Complications & erreurs
- Œdème aigu du poumon iatrogène : Surcharge pulmonaire liquidienne apparue comme complication directe du remplissage vasculaire agressif requis par la présentation initiale du choc septique.
Perles cliniques
Toujours consulter rapidement les directives anticipées (POLST) des patients provenant d'EHPAD avant d'initier des procédures invasives de maintien en vie.
Le 'bundle' (faisceau de mesures) sepsis sur 3 heures impose le dosage des lactates, le prélèvement d'hémocultures avant l'antibiothérapie large spectre, et l'administration d'un bolus de cristalloïdes de 30 ml/kg en cas d'hypotension ou de lactate >= 4 mmol/L.

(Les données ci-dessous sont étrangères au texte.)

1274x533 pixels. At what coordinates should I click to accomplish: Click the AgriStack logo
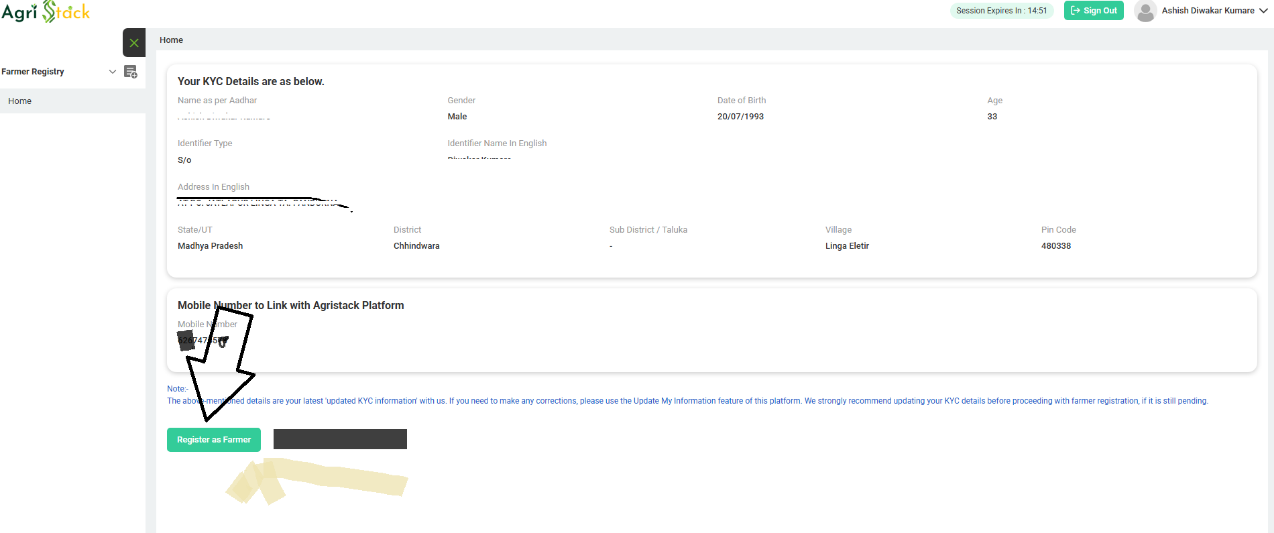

Les pneumopathies du sujet âgé se manifestent fréquemment par des signes atypiques, tels qu'une altération de l'état de conscience ou un syndrome confusionnel, parfois au premier plan devant la toux ou la dyspnée.
Le remplissage vasculaire massif du sujet âgé septique expose à un risque majeur d'OAP iatrogène, imposant un équilibre délicat entre la restauration hémodynamique et la tolérance respiratoire.
La personne de confiance (DPOA) peut, dans certaines juridictions, exiger de passer outre une directive anticipée écrite si elle certifie que c'est le souhait actuel du patient, générant un conflit éthique majeur pour l'équipe soignante.
Les patients avec une démence préexistante présentent un risque majeur de delirium de réanimation et d'agitation sous ventilation mécanique. Une sédation optimisée (ex: Propofol, Dexmédétomidine) associée à des contentions physiques souples est indispensable pour prévenir une auto-extubation traumatique.
Face à un choc réfractaire au remplissage ou dans des situations où les solutés sont contre-indiqués (ex: OAP), le recours aux vasopresseurs (comme la noradrénaline) sur voie veineuse centrale (VVC) constitue l'étape thérapeutique de choix.
L'extubation palliative (ou 'compassionnelle') consiste à retirer la sonde d'IOT, à anticiper et traiter les symptômes pénibles (détresse respiratoire) par des opioïdes ou une oxygénothérapie, en allégeant parfois la sédation afin de permettre de brefs échanges avec les proches avant le décès.